Format-Adapter: Improving Reasoning Capability of LLMs by Adapting Suitable Format
This addresses the high labeling costs and potential unsuitability of human-labeled formats for improving reasoning in LLMs, representing an incremental advance over prior multi-format methods.
The paper tackles the problem of reasoning inconsistencies in large language models by proposing Format-Adapter, a method that automatically generates and selects suitable reasoning formats for tasks instead of relying on human-labeled formats. It achieves an average 4.3% performance improvement on math and commonsense reasoning tasks compared to previous works.

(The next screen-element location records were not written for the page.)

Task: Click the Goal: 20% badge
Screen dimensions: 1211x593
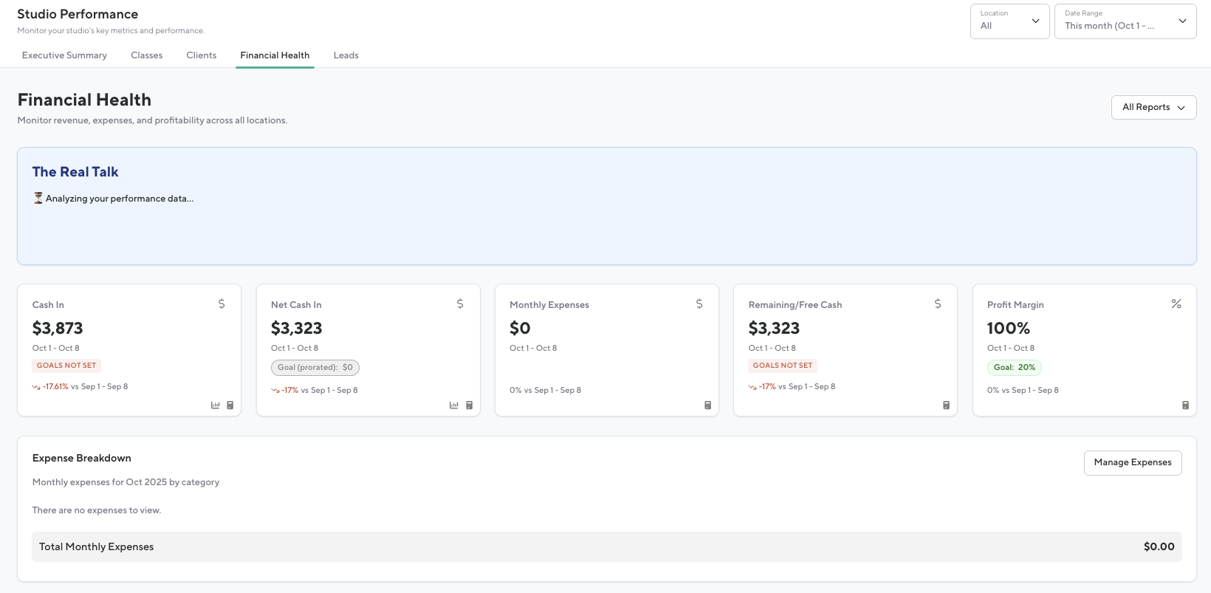Action: [x=1014, y=367]
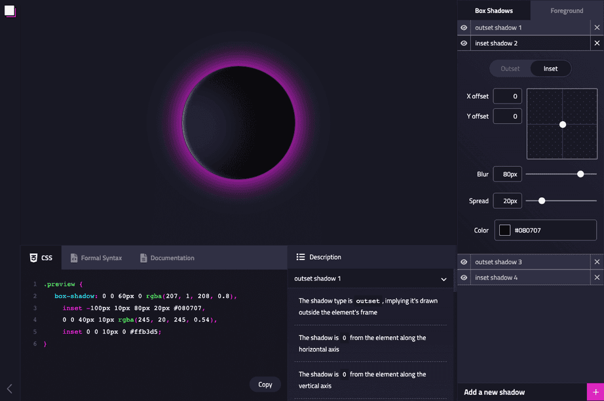
Task: Switch shadow type to Outset
Action: coord(510,69)
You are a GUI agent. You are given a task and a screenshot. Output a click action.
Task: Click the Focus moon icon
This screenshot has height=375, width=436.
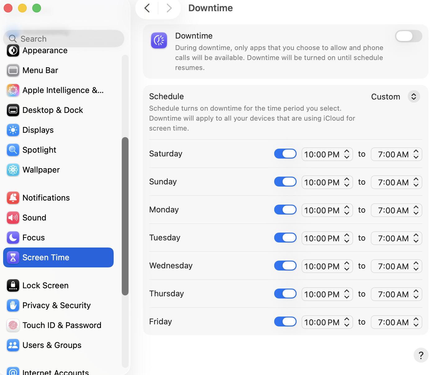pyautogui.click(x=13, y=238)
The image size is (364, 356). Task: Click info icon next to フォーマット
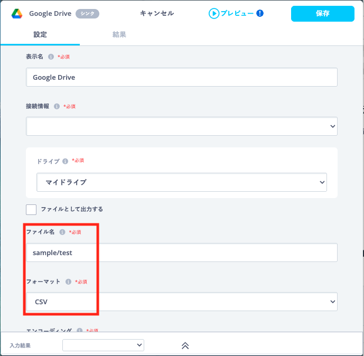pos(68,282)
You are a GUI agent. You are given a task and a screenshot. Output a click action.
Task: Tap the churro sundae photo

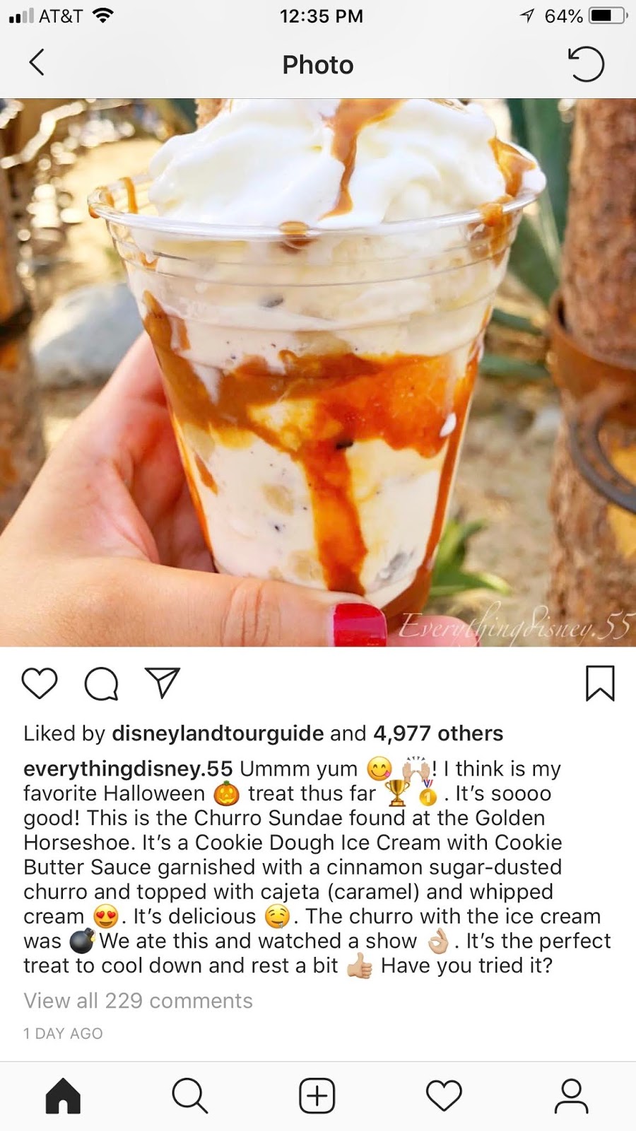pyautogui.click(x=318, y=373)
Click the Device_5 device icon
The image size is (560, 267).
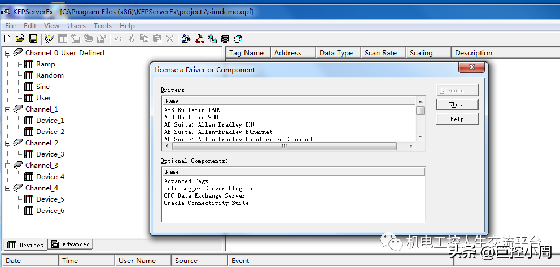[29, 199]
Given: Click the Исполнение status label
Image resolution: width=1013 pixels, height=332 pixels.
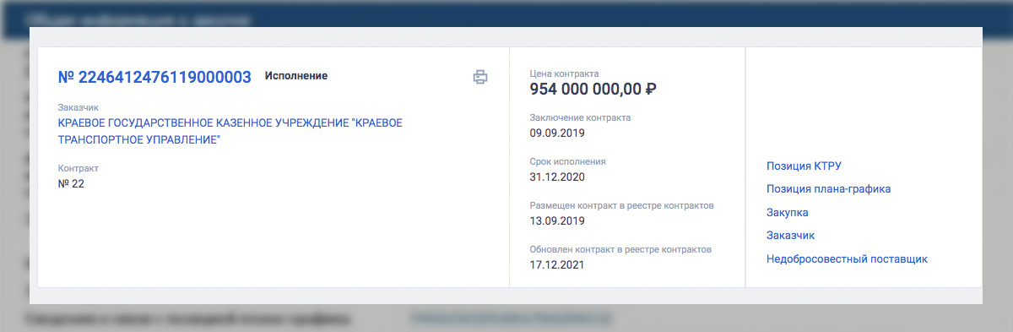Looking at the screenshot, I should 296,76.
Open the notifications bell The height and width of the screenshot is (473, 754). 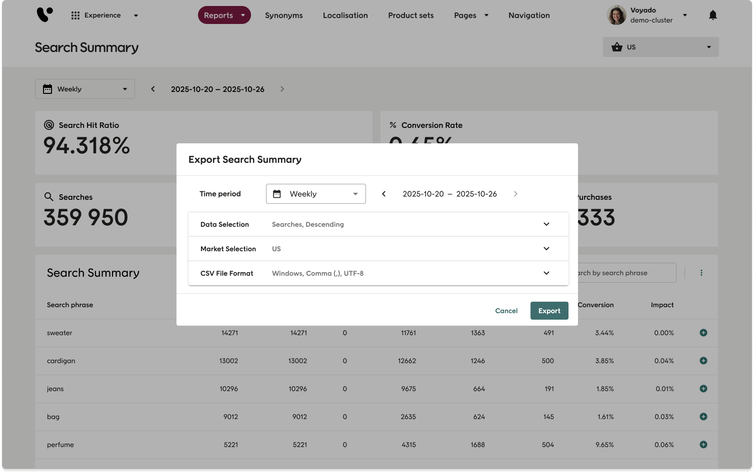[x=713, y=15]
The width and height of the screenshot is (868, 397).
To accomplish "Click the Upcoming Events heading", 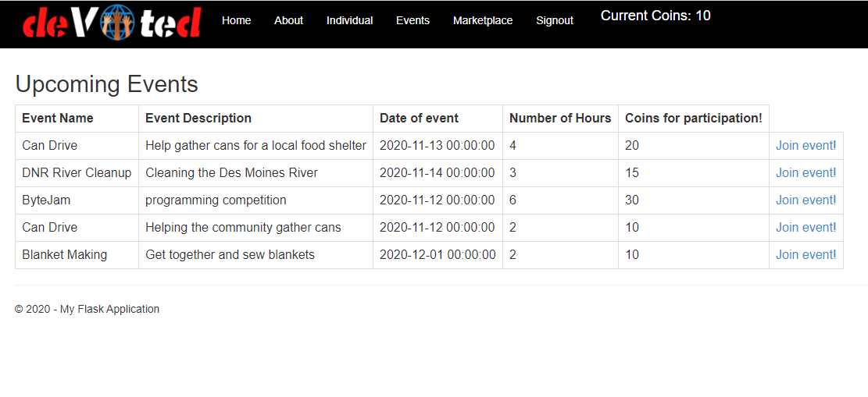I will coord(106,84).
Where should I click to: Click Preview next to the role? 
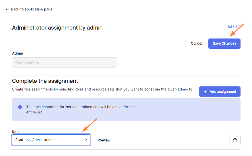tap(104, 140)
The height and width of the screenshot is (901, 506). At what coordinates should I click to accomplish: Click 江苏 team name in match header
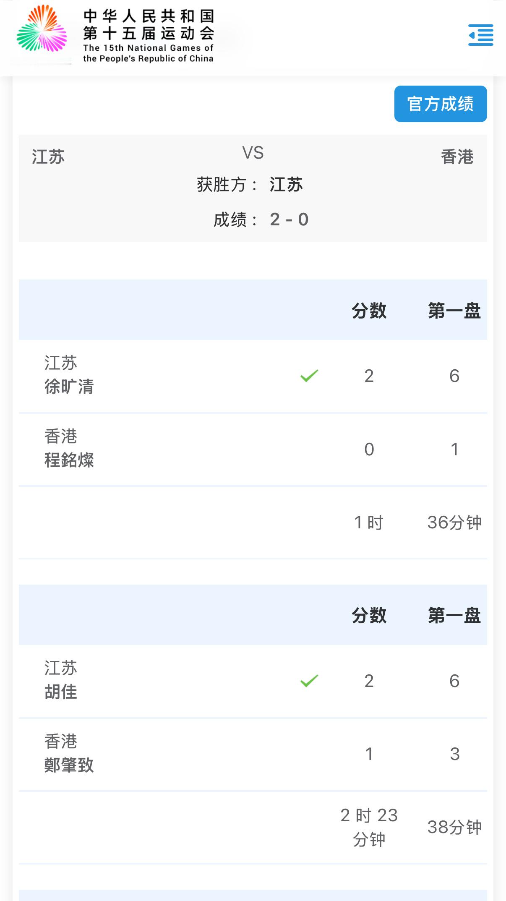48,157
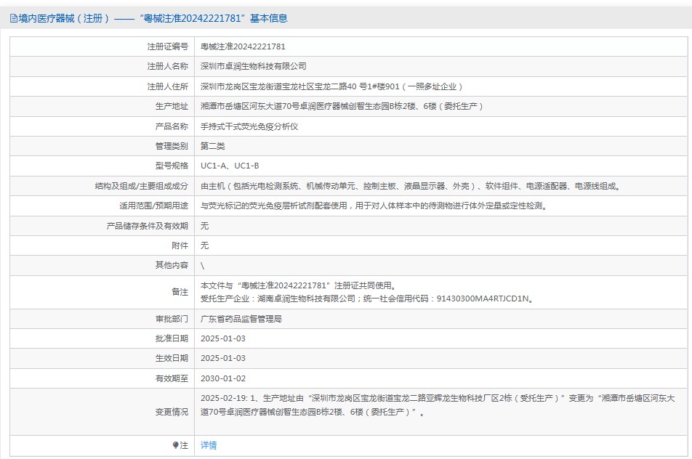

Generating and voting multiple answers is an effective method to mitigate reasoning inconsistencies of large language models (LLMs). Prior works have shown that multiple reasoning formats outperform a single format when generating multiple answers. However, previous works using multiple formats rely on formats labeled by humans, which could be unsuitable for all tasks and have high labeling costs. To address this issue, we adapt suitable formats to the given tasks by generating and selecting formats. We first propose how to measure the reasoning error when generating multiple answers. Then, we introduce Format-Adapter, which utilizes LLMs to generate and select suitable reasoning formats by minimizing the error measurement we present. We conduct experiments on math and commonsense reasoning tasks, where Format-Adapter achieves a 4.3% performance improvement on average over previous works, demonstrating the effectiveness.